Using the wood stove excerpt, list every selling point for stoves that it names.

• [EXCERPT TO READ]:
========================

Anyone who heats with wood can see an immediate problem with that, considering that if you were to fill up a firebox and set the air control to burn at a rate of one and three-quarters pounds an hour, the fire would smolder or go out, regardless of how good the combustion system was. One of the ways stove manufacturers tap danced around that problem was by letting the stove leak by using a fixed minimum air supply. The rules say that if a stove just won’t burn as low as the minimum burn rate, then it must complete two runs at the next higher burn rate. This strategy works fine in lab testing and lets stoves pass the tests, but it allows stoves to over-fire when they are connected to good tall chimneys, especially in cold climates. This problem is described in detail in a report written few years ago called the Florida Bungalow Syndrome.
 
john's article does make sense,and the arguement he makes has merit, in order to accomodate the vast variances in chimney dynamics stove manufacturers could practically have to "customize" each stove for the flue it was to be vented into as well as do so based on geography as well. or limit where a model might be sold or the type of flue it were to be installed in. facing the fact that not all houses are built the same, chimneys also differ both in their own performance as well as due to variences integral to the structure they are a part of, even prevailing wind direction and average strength can play a part. in allowing for a "high stack" and it inherantly more powerful draw the stove could be unusable in a "short stack" application, and inducing draft has its own drawbacks just as restricting does.
one of the most sought after "selling points" is "GPH"(grams per hour in particulate matter) ratings. cleaner burning stoves are generally more desired by stove buyers than stoves which while they may meet standards have a higher GPH rating. granted, burn times, BTU outputs, and features like ash drawers, mobile home compatability, and close clearances to combustibles are among the biggest "selling points"
I suppose in a perfect world, the EPA would partner with manufacturers, environmentalists, and actually welcome folks with inherant knowlege in the subject , folks like John, who truly is a very smart dude IMHO though i have disagreed with him on occasion in the past im smart enough to recognize smart when i read it. maybe work toward some flexability in the design of stoves to allow the variety of chimneys that we all know exist out there to be optimized at the installer level for the type and length of flue to be used. manufacturers are bound by the standards we must build to, they aint that flexable when you look at it from the manufacturers point of view. and any modifications built into the stove must pass teh same standard battery that the "stock" setup must pass, there isnt any flexability built into the test standards.

========================

• [DATA SHOWN]:

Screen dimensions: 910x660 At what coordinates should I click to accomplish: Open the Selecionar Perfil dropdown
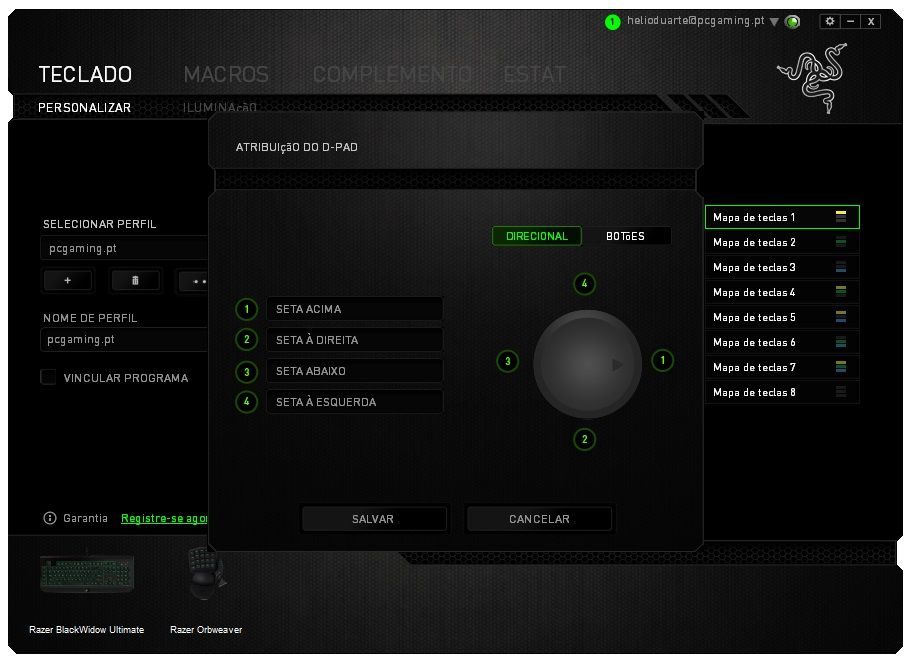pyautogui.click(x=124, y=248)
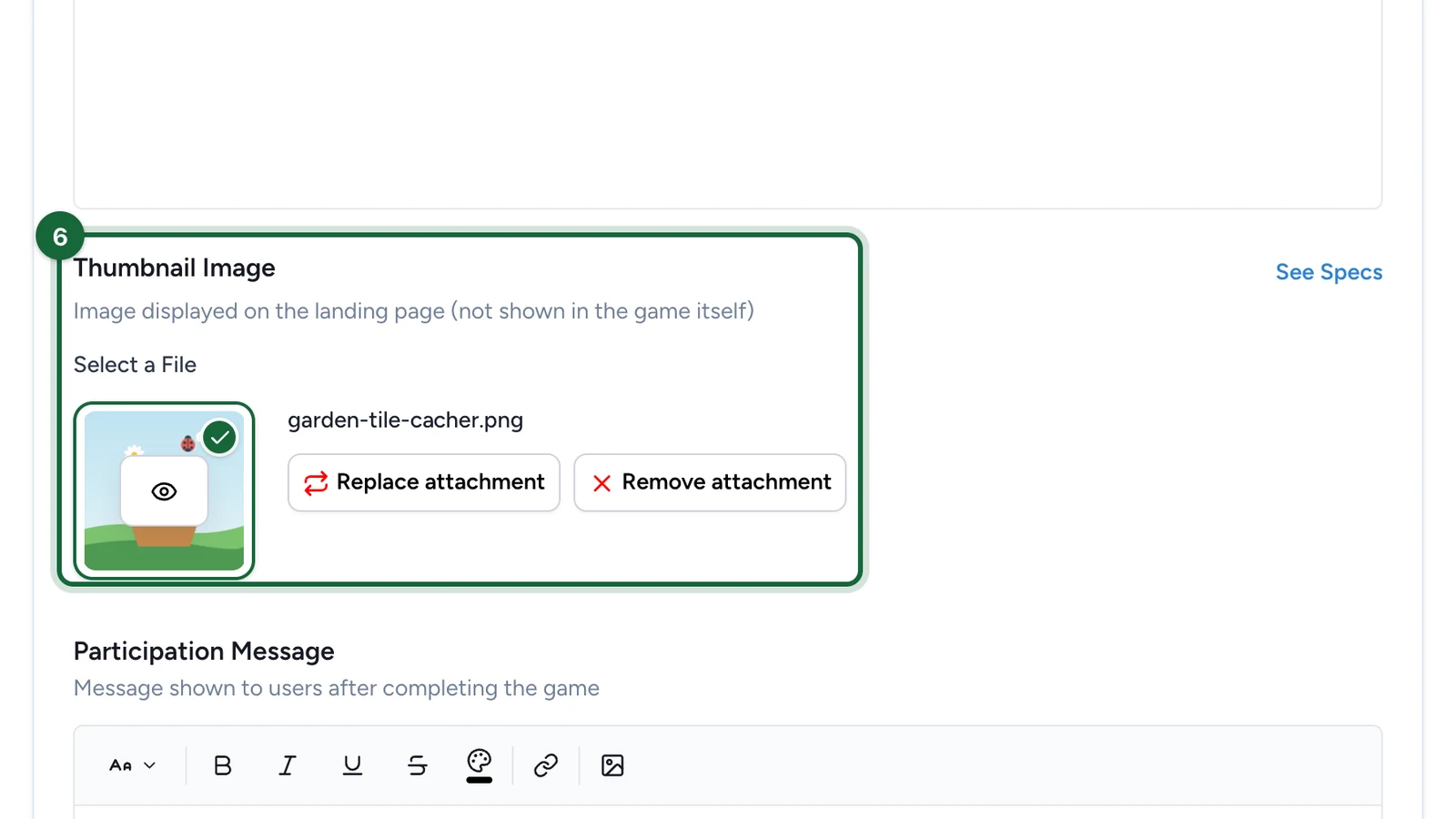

========================

• [RESPONSE TO THE EXERCISE]:
- GPH (grams per hour in particulate matter) ratings
- Burn times
- BTU outputs
- Ash drawers
- Mobile home compatibility
- Close clearances to combustibles